Okul, her anlamda herkesin üzerine düşünmesi gereken bir kurum olmalı. Okul, bir kazanç kapısı olmaktan çıkmalı ve temel amacı eğitim-öğretim olmalıdır. Sağlıklı bir eğitim sonucunda yetişen bireyler ise devletine, milletine, ailesine ve kendisine maddi ve manevi anlamda kazanç kapısı olabilir.
Ne yazık ki, günümüzde maddi zorluklar içinde geçinenler için eğitim hayatı zorlu bir sınava dönüşürken, maddi endişeleri olmayanlar için okul alışverişi bir sorun teşkil etmez. Ben okulda okuduğum yıllarda tek tip okul elbisesi veya önlük vardı. Bu durum biraz da olsa sınıf farkını azaltırdı. Günümüzde tek tip kıyafet uygulamasına geçilip geçilmediği tartışmalı olsa da, asıl önemli olan, eğitimin her öğrenciye eşit imkânlar sunmasıdır.
Aslında asıl düşünmemiz gereken şey, 'okul' kavramının sadece öğrenciler için değil, öğretmenler, veliler ve en önemlisi de yetkililer için de ne kadar önemli bir kurum olduğudur. Toplumun her kademesindeki kurumlar sahiplenilmediği sürece, şu anki düzensizlik devam edecektir. Eğitimsizliğin getirdiği ahlaksızlığı hissetmeye ve yaşamaya devam ederiz.

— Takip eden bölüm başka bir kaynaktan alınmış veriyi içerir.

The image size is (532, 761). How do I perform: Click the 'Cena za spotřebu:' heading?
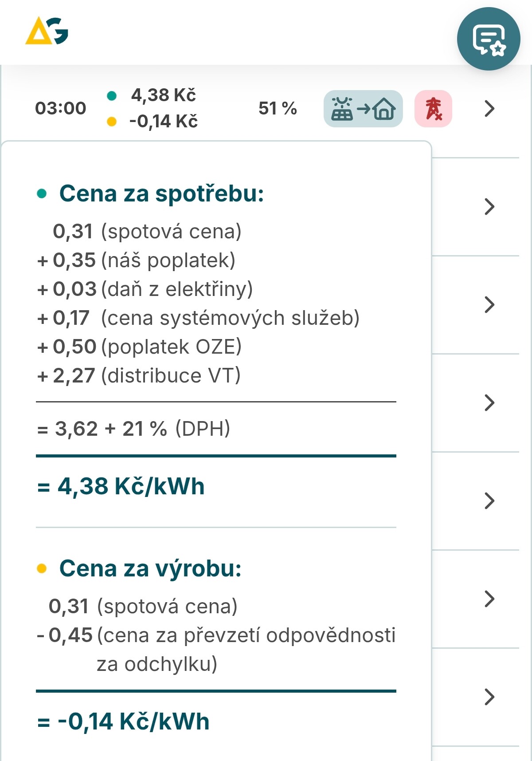(161, 193)
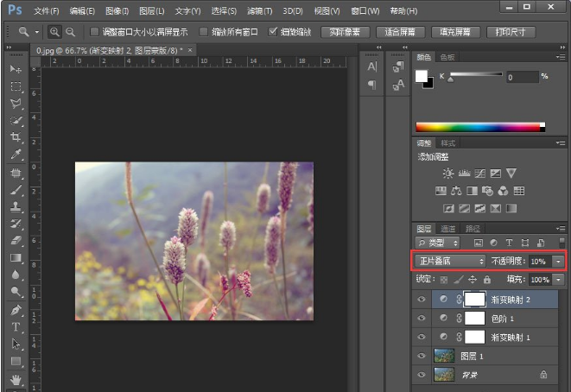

Örneğin, bu durumu esnafların veya trafikteki vatandaşların davranışlarında görebiliyoruz. Acaba bu insanlar, gelişmeyi yalnızca ceplerini dolduran maddi kazançlardan mı ibaret sanıyorlar? Eskiden esnaf ile alakalı teşkilatların oluşturduğu sistem bugün de uygulansaydı, pabucu dama atılmayan esnaf kalır mıydı? Kimse kusura bakmasın ama akıllı araçlara sahip olmamıza rağmen trafikteki düzenimiz, normal bir yolda yürüyen hayvanlarınkinden bile daha karmaşık ve kuralsız. Bu düzensizliğin acısını en derinden, kurallara uymayan ve birey olma bilincinden uzak insanların canlarına kıydığı kişilerin aileleri yaşar.

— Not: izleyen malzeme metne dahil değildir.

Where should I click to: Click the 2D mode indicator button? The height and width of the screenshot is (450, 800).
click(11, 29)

Okul için çok şey yazılabilir. Okul, öğretmenler için de bir kamptır; çünkü burada sadece öğretmez, aynı zamanda sürekli öğrenirler. Eğer bugün ülke gelişiminde ahlaki bir çöküş hissediliyorsa, bunun en önemli sebeplerinden biri de memurların yaşadığı maaş ve geçim sıkıntılarıdır. Bu ekonomik sıkıntılar, sadece maddi değil, manevi anlamda da bir boşluk yaratır. Devlet, memurların maddi refahını sağladığı takdirde, ülkemiz iş ve üretim bağlamında daha çalışkan bir ülke haline gelecektir.
Yazdıklarımız tamamen vatan sevgisinden kaynaklanmaktadır. Düşünüyor, dert ediniyor ve yazmaya devam ediyoruz. Sözümüzü Cahit Sıtkı Tarancı'nın 'Memleket İsterim' şiirinin bir kısmıyla bitirelim.
“Memleket isterim
Ne başta dert, ne gönülde hasret olsun;
Kardeş kavgasına bir nihayet olsun.
Memleket isterim
Ne zengin fakir, ne sen ben farkı olsun;
Kış günü herkesin evi barkı olsun.”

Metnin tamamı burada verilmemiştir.